The Guardian on Pete and Rach with Martha

Brian Cady brianinatlanta2001 at
Mon Aug 20 12:04:11 CDT 2007,,2152399,00.html 

Martha Wainwright 
Shepherd's Bush Empire, London 
4 stars out of 5 

James Smart 
Monday August 20, 2007 
The Guardian 

"How's your father," shouts one wag in the audience. It must be a familiar question. The Wainwright family overflows with musical talent: Martha's father, Loudon III, was once regarded as the new Dylan, mother Kate McGarrigle is a famous folk musician and brother Rufus's lush pop has sold in bucketloads. Her own fine 2005 debut dealt with her nearest and dearest with acerbic honesty: live, she has introduced its standout track, Bloody Mother F***ing A**hole, with the words "This is a song about my dad". 

Tonight, Wainwright is on less confrontational form, describing Rufus's last album as "a triumph". For all her good-humoured charm, though, the music doesn't seem to be getting any more optimistic. She describes her second album, due in 2008, as "morose"; of the promising new songs she plays tonight, one is dedicated to a friend who recently committed suicide and another veers close to fado territory. 

Whatever she plays, Wainwright is never less than bewitching. During the uptempo moments - which include a splendid Eurythmics cover - she stabs her killer heels into the ground, her hips flicking joyfully while her band pump out a rollicking backing rhythm. She plays other songs solo, her voice rising to a strident shout and diving to a barely audible yelp: the effect is that of a series of cathartic showstoppers. 

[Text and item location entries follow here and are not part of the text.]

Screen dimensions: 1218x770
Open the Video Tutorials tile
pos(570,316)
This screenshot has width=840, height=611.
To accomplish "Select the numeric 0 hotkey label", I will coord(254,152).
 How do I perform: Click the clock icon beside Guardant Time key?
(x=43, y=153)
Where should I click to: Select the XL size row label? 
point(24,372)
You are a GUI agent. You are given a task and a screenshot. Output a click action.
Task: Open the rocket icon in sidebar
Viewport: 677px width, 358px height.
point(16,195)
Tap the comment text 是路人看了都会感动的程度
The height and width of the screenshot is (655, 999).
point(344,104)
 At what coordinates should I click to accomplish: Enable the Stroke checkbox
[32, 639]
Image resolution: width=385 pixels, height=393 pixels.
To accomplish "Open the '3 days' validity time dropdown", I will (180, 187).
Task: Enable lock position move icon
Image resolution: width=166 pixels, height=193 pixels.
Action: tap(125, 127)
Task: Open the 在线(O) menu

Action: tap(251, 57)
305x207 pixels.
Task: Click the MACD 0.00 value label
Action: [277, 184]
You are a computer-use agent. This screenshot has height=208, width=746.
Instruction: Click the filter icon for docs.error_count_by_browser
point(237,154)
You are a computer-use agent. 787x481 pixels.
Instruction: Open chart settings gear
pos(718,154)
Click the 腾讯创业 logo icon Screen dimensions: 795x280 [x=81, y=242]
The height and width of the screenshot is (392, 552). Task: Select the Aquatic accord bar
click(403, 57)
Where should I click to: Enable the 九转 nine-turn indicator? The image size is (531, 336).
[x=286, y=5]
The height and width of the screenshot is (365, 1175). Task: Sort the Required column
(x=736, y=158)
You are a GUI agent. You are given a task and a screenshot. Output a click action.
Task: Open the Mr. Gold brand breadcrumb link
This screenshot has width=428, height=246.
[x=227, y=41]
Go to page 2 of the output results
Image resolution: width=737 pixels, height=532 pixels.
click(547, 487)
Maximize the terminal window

Just before the encore, she is joined by Pete Townshend and his partner, Rachel Fuller; it's testament to Wainwright's charisma that when the two do a perfectly decent song without her, the aisles are crowded with audience members turning their back on the Who legend and heading to the bar. But Townsend's presence makes for an awesome finale: Wainwright delivers Bloody Mother F***ing A**hole's lines with trembling, scathing intensity as the guitarist takes his cues from her, underpinning the song's potent charge with bursts of tightly controlled chaos.